Rice's parents, both educators, raised her to be perfectly proper - making sure she was schooled not just in academics but also in manners and deportment. Her discipline is legendary: she starts each day with exercise.

"At 4:30 in the morning?" Braver asked.

"Well, maybe 5:30 when I'm abroad because the truth of the matter is, most people won't start meetings abroad quite as early as we start them here in Washington," Rice said.

She does insist that her work ethic has its limits.

"I'm not a type 'A' person," Rice said. "I love to have time with my family and friends. I love to watch football. I love to play golf. I love to play the piano."

"You ever just like... sleep in and not get of bed and not make the bed and do all that kind of stuff?' Braver asked.

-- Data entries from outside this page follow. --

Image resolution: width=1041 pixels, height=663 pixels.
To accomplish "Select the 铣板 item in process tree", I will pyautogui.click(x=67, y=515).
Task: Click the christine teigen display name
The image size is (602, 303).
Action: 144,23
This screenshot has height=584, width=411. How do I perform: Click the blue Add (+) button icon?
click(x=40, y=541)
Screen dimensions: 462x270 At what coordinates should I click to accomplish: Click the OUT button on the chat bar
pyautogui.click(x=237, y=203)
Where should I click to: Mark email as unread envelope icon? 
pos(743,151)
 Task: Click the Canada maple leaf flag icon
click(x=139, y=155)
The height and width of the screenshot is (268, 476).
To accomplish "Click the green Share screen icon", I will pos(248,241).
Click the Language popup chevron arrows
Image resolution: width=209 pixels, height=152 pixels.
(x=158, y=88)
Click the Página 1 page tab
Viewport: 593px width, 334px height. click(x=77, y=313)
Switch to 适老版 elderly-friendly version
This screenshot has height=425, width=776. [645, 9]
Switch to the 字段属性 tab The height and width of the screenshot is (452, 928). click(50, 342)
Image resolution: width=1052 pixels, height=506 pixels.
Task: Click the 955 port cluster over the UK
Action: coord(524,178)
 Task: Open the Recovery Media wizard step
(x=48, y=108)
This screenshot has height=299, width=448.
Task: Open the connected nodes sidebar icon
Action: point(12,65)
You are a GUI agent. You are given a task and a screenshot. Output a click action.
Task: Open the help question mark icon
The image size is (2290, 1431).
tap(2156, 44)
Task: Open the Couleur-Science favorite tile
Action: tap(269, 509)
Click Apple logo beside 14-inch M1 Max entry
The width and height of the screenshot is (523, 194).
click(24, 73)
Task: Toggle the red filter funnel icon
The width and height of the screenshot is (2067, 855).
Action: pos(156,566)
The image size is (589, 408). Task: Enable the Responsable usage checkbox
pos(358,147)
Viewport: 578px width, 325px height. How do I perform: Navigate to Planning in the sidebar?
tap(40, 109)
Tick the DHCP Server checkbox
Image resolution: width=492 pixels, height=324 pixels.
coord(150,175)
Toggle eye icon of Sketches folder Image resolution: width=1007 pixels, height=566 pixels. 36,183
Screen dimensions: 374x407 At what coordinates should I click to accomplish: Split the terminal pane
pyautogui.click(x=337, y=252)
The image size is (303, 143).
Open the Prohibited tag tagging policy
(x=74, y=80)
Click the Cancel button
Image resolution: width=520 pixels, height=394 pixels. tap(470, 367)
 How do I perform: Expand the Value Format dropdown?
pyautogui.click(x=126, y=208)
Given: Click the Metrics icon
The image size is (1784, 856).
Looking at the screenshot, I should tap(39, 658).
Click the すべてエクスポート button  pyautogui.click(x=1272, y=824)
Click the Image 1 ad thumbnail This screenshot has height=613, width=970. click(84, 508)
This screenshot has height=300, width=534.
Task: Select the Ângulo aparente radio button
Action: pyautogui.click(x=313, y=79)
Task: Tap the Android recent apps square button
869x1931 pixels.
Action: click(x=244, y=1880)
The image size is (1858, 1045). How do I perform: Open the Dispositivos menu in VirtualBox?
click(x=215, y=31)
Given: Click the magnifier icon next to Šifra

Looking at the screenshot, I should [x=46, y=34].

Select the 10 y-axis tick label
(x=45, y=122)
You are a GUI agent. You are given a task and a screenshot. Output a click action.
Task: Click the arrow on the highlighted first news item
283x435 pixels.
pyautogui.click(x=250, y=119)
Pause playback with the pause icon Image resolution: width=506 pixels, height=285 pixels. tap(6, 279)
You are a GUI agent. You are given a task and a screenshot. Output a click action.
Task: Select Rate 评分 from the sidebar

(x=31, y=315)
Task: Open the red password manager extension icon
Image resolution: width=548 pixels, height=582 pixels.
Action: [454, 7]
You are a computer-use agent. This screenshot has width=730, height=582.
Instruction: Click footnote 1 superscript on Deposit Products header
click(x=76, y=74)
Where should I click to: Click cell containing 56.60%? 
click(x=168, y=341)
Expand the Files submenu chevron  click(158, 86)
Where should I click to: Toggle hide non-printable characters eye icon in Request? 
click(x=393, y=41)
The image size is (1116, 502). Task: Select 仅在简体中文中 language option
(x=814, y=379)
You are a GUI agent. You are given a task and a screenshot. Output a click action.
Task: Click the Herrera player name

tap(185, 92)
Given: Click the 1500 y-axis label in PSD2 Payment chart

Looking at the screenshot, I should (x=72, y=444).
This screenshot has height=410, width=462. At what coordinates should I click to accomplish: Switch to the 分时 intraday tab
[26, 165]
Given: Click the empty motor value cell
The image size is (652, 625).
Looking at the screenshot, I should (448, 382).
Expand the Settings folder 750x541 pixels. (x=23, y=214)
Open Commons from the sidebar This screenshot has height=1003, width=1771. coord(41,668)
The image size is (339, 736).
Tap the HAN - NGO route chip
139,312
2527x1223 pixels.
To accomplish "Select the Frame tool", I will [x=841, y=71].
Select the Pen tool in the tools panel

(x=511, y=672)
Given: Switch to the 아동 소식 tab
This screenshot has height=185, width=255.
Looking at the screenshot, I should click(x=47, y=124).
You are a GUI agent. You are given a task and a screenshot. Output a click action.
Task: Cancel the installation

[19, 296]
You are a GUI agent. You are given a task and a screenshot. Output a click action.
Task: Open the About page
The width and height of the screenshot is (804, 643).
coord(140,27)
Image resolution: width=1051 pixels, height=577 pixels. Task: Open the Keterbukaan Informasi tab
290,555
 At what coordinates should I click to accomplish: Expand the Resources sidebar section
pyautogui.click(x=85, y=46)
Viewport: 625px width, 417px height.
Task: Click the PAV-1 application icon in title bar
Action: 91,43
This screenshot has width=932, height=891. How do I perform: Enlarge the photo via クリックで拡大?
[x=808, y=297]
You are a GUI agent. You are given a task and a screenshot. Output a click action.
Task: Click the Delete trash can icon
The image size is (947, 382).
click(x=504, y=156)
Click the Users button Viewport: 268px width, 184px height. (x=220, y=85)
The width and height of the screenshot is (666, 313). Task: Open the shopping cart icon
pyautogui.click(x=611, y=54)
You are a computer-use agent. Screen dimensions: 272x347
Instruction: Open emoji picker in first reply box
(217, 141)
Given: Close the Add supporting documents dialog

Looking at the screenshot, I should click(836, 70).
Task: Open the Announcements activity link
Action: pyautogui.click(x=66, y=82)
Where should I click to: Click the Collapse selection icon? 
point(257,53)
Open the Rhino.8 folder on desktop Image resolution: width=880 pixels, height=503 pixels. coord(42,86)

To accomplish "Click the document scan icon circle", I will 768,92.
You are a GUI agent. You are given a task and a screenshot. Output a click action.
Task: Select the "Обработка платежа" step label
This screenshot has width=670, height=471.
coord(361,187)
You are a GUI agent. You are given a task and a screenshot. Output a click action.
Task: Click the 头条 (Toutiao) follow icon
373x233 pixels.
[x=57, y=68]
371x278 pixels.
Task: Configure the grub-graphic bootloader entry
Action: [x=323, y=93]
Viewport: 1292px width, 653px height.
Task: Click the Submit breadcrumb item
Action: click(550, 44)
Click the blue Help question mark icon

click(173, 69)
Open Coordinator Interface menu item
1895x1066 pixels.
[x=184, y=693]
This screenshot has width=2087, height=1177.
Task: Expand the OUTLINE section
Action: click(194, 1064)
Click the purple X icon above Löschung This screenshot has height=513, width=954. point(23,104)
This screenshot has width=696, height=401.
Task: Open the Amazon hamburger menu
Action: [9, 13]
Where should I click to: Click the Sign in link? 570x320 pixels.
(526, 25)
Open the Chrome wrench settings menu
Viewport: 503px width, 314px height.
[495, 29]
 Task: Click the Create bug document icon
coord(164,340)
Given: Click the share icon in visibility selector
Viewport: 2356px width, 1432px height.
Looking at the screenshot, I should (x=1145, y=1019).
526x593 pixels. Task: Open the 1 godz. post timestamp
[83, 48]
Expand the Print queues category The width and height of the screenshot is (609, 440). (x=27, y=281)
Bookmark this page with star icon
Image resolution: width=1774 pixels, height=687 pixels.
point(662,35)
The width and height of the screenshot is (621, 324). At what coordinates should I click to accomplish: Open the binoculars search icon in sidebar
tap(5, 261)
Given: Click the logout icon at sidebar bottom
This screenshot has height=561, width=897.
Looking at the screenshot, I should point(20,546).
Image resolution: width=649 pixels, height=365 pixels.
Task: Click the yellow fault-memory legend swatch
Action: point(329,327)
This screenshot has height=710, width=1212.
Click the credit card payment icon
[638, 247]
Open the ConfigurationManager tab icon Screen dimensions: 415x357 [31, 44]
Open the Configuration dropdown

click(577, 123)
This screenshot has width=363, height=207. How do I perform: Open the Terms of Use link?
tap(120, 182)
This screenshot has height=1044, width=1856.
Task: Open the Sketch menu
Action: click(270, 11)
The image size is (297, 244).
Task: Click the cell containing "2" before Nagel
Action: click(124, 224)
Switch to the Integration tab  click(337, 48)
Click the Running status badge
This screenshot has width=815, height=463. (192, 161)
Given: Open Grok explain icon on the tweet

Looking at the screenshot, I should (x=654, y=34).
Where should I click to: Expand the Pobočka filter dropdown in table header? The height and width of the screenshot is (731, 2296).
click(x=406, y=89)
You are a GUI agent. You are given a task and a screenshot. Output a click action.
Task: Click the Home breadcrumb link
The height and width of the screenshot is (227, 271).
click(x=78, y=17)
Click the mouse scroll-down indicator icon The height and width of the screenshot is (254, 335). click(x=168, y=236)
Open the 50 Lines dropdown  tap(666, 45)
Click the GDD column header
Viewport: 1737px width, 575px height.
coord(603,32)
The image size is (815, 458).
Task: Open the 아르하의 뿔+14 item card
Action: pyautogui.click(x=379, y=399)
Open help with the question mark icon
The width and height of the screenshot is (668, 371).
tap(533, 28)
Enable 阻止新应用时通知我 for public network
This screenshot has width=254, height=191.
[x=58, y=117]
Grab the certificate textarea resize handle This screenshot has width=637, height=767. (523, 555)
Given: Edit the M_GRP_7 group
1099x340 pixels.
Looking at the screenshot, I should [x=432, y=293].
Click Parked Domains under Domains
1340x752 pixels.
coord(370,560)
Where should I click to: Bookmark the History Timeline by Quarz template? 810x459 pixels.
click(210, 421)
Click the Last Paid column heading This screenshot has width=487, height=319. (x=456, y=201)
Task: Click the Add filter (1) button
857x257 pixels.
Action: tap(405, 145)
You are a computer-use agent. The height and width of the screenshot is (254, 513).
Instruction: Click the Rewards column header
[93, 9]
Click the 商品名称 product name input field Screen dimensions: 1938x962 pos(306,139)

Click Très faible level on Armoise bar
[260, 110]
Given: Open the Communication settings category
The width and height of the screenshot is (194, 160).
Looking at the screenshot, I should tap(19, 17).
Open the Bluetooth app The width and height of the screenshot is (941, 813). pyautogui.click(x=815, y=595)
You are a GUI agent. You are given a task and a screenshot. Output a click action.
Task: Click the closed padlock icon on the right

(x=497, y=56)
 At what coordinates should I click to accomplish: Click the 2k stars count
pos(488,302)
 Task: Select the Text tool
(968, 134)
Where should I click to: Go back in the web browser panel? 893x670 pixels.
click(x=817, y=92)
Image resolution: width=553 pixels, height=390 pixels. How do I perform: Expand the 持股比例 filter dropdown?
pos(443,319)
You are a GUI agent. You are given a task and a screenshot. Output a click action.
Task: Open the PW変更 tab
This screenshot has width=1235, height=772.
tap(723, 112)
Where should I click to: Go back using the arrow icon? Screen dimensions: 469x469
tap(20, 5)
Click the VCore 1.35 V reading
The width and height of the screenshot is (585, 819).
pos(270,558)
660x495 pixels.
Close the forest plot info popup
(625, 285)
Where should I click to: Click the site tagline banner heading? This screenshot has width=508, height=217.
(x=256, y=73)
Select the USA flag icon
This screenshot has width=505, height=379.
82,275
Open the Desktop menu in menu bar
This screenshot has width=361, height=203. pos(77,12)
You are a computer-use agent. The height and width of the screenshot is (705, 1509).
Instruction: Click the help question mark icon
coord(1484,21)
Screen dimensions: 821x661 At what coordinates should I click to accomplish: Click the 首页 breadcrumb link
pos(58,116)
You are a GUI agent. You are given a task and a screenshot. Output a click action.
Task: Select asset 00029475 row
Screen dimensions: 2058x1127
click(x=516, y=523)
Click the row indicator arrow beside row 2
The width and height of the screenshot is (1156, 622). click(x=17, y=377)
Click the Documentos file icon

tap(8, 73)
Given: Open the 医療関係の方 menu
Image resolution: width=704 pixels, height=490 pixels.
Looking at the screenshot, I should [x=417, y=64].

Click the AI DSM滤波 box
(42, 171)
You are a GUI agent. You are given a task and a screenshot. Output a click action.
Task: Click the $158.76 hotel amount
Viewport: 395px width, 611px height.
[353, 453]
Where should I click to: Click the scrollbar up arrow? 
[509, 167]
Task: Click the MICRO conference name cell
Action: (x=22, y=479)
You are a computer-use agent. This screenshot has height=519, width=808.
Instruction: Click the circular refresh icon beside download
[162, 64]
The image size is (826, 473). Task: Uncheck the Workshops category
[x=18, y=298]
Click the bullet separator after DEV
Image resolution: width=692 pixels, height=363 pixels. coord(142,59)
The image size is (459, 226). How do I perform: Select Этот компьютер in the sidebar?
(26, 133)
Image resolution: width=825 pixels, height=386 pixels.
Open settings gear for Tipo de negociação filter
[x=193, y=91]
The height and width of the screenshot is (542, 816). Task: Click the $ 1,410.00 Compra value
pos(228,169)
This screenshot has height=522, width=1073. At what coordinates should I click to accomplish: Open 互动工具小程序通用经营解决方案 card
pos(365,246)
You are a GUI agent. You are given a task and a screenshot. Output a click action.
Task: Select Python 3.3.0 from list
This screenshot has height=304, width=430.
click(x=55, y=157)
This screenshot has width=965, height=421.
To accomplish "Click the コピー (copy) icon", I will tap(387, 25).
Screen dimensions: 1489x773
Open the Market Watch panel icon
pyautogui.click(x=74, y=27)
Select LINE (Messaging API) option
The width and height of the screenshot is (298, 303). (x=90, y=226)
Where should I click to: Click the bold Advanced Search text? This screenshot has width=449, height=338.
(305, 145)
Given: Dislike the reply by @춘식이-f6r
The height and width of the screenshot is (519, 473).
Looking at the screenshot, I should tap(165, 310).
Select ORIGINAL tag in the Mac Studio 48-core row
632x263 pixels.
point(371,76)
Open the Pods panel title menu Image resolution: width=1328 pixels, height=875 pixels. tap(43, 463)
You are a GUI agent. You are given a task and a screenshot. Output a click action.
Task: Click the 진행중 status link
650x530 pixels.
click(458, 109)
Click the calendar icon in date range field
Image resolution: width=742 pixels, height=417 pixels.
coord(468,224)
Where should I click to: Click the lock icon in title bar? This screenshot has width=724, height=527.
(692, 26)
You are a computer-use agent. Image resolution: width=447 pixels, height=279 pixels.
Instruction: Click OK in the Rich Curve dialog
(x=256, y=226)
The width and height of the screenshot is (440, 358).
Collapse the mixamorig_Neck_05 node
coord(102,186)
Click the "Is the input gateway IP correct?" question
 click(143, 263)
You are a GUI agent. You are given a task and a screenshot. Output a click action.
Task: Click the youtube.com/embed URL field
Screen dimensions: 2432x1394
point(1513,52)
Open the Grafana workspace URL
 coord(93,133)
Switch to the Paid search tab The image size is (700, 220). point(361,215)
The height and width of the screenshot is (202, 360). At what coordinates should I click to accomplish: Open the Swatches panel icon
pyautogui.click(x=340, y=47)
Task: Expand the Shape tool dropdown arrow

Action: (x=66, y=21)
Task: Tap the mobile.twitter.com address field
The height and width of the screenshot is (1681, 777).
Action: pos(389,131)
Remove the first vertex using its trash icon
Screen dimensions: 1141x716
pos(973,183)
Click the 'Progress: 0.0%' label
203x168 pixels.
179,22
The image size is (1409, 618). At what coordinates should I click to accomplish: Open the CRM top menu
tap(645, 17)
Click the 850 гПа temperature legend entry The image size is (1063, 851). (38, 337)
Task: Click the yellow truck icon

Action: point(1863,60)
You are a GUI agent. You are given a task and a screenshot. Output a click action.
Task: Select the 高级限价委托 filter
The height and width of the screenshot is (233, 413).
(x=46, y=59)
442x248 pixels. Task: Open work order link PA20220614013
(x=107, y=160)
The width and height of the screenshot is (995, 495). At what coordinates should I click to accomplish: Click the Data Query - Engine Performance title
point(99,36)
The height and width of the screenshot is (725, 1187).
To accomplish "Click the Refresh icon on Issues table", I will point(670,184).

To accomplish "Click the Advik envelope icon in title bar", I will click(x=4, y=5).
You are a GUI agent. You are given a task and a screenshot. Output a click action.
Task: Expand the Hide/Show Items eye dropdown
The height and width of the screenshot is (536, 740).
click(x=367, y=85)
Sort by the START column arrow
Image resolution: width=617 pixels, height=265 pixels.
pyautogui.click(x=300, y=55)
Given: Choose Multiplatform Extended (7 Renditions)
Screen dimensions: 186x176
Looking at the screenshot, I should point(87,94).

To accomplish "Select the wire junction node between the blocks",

"No! That's where I draw the line!" Rice laughed.

As for her single status…

"I always say, the fact of the matter is you don't want to get married in the abstract, you want to get married to someone. And I've just not found that person that I want to get married to," Rice said.

One thing she has always made time for is music. She once studied to be a concert pianist and earlier this month played for Queen Elizabeth at Buckingham Palace.

Was she nervous playing for the Queen?

"Well, not so much," Rice said. "I'm pretty lucky in that, in playing the piano, unless I'm ill prepared, I tend not to get too nervous."

Anyone who's ever studied Rice knows she is rarely ill-prepared or nervous; still, her handling of foreign policy - from the Middle East to Russia and North Korea - has drawn plenty of criticism.

"Do you get angry, do you get sad or do you just not pay attention?" Braver asked.

"I really don't care, Rita. Look, if you're in this business, and you're not being criticized, you're not doing something right," Rice said, "Because somebody is not gong to like, there's always someone who won't like people who make tough choices."

Of course, Secretary Rice knows that in just a few weeks her tough choices will be personal rather than policy.

Is she going to miss this?

"You only get to have these rooms for a short period of time, you don't own them," Rice said. "So no, I will certainly miss a lot about being Secretary of State, but, there are a few things I'd like to move on to do too."

Rice plans to return to the Hoover Institution at Stanford University and to write a book about her parents and one about foreign policy - no doubt trying to reinforce her version of what the Bush Administration stands for.

"I think we have managed to keep the country safe," Rice said. "I think we've stood for freedom and liberty as something that every man, woman and child should enjoy. And I think we've built a lot of very good relationships around the world that are serving us very well in some of the most difficult challenges of all time."